Train tracks and time zones are the thin end of the wedge. Australia has many different regional economies, inter-state rivalries and local tribalisms. They can’t even agree on a single football code. About the only thing uniting Australians is they support one national cricket team and even then supporters disparage out-of-state players.
So while you’d be right if you thought senior executives sitting in glass tower overlooking Sydney Harbour often fail to give much thought to the wants and needs of their partners, resellers and customers in New Zealand. Remind yourself the same people also disregard business partners, resellers and customers elsewhere in Australia.
What does this mean for us? Well, curiously enough, we sometimes get a better deal than our counterparts in rural and regional Australia. Being a distinctly separate market helps. Having a different currency and tax system means they have to sit up and take more notice than they would of, say, Tasmania.

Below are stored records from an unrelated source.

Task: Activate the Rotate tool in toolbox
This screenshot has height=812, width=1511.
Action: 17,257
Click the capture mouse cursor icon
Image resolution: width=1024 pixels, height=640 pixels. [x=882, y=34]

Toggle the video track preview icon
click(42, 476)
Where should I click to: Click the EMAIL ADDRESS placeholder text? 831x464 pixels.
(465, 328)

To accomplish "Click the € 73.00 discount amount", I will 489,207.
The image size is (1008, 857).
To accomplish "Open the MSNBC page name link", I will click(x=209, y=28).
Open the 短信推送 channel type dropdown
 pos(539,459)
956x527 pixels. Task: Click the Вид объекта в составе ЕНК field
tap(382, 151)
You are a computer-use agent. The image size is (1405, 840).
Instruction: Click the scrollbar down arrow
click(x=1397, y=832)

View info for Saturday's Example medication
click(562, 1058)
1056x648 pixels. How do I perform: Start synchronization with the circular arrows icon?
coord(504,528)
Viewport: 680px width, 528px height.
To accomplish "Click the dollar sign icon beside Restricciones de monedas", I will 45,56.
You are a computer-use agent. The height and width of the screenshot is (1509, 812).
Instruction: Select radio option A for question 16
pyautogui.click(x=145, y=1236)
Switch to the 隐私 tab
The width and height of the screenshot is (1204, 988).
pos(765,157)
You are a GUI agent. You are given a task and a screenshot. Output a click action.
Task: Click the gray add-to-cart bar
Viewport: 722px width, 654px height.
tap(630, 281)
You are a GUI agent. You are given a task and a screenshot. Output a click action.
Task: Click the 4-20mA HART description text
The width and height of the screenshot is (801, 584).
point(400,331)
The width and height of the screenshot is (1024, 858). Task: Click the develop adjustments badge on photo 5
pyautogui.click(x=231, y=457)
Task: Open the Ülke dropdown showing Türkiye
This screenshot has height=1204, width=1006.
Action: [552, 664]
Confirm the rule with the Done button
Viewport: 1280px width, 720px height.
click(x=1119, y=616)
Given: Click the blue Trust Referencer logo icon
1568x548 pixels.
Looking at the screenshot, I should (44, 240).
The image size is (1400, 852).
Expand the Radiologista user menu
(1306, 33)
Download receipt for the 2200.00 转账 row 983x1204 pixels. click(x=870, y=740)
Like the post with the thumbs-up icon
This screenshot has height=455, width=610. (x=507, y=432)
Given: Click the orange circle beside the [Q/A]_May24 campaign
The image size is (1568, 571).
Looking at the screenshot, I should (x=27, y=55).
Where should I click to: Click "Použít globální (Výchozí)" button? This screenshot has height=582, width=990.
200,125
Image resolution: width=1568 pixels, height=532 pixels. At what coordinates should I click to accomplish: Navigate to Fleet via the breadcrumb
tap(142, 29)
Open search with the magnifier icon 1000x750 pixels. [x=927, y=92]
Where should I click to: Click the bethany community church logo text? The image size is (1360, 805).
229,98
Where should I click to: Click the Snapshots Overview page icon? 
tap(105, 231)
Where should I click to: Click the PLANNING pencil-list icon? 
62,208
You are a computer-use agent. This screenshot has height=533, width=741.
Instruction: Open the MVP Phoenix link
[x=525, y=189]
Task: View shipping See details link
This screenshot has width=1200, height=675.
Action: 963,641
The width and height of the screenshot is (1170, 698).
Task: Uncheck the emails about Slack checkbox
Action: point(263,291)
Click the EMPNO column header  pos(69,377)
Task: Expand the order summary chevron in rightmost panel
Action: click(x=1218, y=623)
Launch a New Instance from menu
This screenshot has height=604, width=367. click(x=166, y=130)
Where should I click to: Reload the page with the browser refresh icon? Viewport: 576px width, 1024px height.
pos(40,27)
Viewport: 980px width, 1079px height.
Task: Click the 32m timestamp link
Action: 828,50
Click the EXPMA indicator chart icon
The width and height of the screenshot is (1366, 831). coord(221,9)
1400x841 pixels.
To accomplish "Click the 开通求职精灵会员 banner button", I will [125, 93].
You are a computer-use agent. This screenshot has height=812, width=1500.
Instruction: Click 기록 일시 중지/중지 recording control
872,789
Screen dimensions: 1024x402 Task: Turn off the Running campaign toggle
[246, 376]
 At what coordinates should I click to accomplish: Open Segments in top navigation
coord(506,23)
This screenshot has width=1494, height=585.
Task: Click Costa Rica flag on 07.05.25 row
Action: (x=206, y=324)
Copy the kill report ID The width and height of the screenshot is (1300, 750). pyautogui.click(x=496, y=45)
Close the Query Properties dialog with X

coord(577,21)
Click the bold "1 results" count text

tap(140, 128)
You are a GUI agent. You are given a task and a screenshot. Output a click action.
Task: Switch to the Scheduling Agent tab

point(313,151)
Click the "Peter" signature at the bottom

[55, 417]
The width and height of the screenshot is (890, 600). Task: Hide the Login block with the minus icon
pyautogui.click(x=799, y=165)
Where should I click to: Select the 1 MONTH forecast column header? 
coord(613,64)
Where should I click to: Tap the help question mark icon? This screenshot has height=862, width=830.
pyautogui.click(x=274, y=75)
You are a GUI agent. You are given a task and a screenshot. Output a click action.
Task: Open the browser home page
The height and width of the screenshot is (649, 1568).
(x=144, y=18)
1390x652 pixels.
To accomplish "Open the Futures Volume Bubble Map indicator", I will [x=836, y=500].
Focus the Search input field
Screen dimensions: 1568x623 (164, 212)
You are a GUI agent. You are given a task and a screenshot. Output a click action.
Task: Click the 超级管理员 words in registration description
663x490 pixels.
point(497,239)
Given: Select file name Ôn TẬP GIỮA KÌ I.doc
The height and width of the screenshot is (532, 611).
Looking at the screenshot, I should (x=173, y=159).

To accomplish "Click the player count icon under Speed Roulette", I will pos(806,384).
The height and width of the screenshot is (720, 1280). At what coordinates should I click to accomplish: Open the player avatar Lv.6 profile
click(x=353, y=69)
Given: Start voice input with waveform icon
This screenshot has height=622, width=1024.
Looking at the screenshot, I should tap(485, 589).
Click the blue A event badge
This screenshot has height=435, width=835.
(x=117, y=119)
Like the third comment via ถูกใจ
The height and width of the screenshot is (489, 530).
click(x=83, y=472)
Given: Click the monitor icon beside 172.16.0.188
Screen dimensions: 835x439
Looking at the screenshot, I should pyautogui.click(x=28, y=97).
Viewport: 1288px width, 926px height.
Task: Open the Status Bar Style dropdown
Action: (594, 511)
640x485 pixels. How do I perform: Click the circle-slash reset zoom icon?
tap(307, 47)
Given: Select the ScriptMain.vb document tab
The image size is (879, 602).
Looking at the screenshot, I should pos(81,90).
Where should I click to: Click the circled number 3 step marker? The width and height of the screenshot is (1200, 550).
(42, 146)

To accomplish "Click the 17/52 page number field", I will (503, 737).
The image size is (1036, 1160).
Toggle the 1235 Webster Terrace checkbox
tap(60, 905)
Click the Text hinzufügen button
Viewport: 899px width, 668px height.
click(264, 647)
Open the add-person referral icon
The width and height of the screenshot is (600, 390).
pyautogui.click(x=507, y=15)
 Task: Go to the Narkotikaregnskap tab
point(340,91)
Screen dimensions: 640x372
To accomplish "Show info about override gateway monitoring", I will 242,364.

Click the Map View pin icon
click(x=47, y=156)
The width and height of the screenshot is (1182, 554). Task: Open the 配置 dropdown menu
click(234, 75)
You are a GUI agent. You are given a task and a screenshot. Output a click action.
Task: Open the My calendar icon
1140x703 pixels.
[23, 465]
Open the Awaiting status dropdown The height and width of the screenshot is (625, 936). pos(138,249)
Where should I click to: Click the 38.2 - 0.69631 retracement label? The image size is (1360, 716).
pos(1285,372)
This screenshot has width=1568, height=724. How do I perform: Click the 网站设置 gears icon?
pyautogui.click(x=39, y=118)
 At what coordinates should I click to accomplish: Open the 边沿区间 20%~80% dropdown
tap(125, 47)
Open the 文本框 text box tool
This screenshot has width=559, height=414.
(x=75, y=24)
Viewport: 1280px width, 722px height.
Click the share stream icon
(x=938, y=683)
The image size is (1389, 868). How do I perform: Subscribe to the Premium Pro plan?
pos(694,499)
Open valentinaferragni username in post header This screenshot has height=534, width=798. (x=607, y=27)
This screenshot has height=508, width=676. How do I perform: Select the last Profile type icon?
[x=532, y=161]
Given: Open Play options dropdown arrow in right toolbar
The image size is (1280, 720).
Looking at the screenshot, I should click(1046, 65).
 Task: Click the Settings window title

Our four million population may be tiny compared to Australia’s 20 million, but for many major IT vendors the New Zealand market is somewhere between 25 percent and 30 percent of the Australian market. That’s not to be sneezed at.
So while a vendor might be persuaded to open support lines early to accommodate New Zealanders – Perth customers don’t have a hope.
Over the long-term, companies and brands investing and hiring in New Zealand tend to punch above their weight in this market. Companies and brands who fail to invest here can expect to under-perform.
This is a simple fact of life that eludes some bean counters clicking mice over Excel spreadsheets in distant offices. Their mistake is your opportunity.